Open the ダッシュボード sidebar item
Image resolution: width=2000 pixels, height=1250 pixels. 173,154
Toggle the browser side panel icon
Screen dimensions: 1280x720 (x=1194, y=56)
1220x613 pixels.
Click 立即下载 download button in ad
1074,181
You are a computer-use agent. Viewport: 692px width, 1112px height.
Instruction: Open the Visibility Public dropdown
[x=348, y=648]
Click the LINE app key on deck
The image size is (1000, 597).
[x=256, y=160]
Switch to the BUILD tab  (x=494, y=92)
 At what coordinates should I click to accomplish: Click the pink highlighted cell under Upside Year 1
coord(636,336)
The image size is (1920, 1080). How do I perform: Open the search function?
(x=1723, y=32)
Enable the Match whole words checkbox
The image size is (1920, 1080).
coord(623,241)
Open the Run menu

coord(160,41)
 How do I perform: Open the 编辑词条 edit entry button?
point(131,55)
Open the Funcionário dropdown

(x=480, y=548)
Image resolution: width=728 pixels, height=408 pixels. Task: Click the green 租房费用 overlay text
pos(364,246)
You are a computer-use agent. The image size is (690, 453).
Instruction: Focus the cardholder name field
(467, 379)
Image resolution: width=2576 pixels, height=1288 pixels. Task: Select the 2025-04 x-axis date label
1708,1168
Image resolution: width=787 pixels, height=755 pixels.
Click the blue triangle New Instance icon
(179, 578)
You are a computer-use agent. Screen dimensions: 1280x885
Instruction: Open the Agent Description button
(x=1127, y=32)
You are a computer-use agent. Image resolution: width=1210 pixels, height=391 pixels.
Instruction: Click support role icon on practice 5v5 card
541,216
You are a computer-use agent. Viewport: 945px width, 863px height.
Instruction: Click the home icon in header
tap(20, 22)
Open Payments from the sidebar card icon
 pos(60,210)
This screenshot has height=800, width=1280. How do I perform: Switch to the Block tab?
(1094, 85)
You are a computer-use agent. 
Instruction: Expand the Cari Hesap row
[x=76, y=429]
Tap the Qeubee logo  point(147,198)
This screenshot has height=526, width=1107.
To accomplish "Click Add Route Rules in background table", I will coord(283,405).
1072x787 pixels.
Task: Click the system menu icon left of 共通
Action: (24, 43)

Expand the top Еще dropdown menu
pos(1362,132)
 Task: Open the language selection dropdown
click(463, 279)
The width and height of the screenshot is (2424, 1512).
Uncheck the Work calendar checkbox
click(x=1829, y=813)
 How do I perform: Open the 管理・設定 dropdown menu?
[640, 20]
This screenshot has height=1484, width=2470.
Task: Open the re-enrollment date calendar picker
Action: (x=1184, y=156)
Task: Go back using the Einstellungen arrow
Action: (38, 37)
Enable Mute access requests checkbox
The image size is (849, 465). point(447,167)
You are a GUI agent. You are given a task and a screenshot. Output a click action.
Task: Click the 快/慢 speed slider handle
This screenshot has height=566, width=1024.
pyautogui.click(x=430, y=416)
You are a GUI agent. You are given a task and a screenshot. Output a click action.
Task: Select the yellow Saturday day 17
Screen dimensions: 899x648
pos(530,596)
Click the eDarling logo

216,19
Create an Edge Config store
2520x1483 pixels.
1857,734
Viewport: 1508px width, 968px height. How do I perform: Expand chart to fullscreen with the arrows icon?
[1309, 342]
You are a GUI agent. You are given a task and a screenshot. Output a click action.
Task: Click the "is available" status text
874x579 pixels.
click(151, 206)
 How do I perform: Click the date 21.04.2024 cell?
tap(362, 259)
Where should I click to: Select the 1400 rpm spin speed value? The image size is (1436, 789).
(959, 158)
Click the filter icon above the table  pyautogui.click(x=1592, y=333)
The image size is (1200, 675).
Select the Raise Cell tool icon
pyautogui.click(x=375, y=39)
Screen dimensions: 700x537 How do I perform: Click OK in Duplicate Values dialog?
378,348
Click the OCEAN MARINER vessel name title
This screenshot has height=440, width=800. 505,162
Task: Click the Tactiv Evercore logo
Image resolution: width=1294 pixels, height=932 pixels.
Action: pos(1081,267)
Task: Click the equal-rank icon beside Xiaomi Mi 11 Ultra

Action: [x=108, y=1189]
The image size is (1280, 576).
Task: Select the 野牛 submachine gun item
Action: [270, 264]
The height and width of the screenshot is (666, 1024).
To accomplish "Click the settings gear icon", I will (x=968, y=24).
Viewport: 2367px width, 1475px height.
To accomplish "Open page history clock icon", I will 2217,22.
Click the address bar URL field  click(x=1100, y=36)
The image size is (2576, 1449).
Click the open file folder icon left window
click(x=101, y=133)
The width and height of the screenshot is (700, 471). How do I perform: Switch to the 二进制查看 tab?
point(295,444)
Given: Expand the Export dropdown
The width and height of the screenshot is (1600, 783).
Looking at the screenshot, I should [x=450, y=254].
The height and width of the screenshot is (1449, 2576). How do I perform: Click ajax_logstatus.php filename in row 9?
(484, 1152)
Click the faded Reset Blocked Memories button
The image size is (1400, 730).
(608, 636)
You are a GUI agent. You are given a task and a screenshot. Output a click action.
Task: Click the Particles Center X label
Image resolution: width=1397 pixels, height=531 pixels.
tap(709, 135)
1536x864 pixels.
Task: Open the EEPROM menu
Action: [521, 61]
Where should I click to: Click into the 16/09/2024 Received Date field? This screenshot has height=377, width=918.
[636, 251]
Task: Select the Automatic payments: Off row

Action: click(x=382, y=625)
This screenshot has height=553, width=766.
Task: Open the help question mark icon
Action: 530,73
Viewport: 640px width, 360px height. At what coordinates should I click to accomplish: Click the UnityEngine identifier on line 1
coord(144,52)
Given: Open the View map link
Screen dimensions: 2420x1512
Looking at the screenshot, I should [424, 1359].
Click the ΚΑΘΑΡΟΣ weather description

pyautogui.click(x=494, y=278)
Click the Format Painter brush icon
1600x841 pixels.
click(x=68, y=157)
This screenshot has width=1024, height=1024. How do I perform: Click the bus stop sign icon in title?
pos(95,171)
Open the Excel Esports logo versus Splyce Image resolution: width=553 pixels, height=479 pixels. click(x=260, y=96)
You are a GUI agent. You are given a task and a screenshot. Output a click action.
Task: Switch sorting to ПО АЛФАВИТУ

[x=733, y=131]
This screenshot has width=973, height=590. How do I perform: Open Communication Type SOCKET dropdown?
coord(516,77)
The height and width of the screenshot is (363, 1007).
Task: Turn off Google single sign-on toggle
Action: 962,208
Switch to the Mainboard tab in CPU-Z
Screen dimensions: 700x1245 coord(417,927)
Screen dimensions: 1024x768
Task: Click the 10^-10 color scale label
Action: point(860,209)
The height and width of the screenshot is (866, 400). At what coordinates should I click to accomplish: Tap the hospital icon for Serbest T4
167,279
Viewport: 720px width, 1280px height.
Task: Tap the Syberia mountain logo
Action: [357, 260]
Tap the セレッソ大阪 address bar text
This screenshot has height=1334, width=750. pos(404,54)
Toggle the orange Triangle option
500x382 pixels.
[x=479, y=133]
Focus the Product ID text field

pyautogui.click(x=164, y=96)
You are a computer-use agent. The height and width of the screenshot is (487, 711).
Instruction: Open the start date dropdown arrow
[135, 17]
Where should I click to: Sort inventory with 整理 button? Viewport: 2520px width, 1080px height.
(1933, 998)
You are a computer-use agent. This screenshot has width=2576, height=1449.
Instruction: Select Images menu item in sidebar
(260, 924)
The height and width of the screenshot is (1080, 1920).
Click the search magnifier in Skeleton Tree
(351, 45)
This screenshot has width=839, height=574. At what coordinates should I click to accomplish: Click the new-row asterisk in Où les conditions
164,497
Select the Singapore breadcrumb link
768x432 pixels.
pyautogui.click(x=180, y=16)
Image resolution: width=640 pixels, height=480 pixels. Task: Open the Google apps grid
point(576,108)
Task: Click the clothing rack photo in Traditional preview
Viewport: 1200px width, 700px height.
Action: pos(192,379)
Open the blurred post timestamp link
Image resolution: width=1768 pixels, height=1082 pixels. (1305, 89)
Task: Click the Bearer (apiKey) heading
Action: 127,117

▸ **INSTRUCTION**: Reproduce the entries above verbatim, starting with the very first line and stopping after the line that contains "pos(364,246)".

▸ **OUTPUT FOR THIS TASK**:
Open the ダッシュボード sidebar item
Image resolution: width=2000 pixels, height=1250 pixels. 173,154
Toggle the browser side panel icon
Screen dimensions: 1280x720 (x=1194, y=56)
1220x613 pixels.
Click 立即下载 download button in ad
1074,181
You are a computer-use agent. Viewport: 692px width, 1112px height.
Instruction: Open the Visibility Public dropdown
[x=348, y=648]
Click the LINE app key on deck
The image size is (1000, 597).
[x=256, y=160]
Switch to the BUILD tab  (x=494, y=92)
 At what coordinates should I click to accomplish: Click the pink highlighted cell under Upside Year 1
coord(636,336)
The image size is (1920, 1080). How do I perform: Open the search function?
(x=1723, y=32)
Enable the Match whole words checkbox
The image size is (1920, 1080).
coord(623,241)
Open the Run menu

coord(160,41)
 How do I perform: Open the 编辑词条 edit entry button?
point(131,55)
Open the Funcionário dropdown

(x=480, y=548)
Image resolution: width=728 pixels, height=408 pixels. Task: Click the green 租房费用 overlay text
pos(364,246)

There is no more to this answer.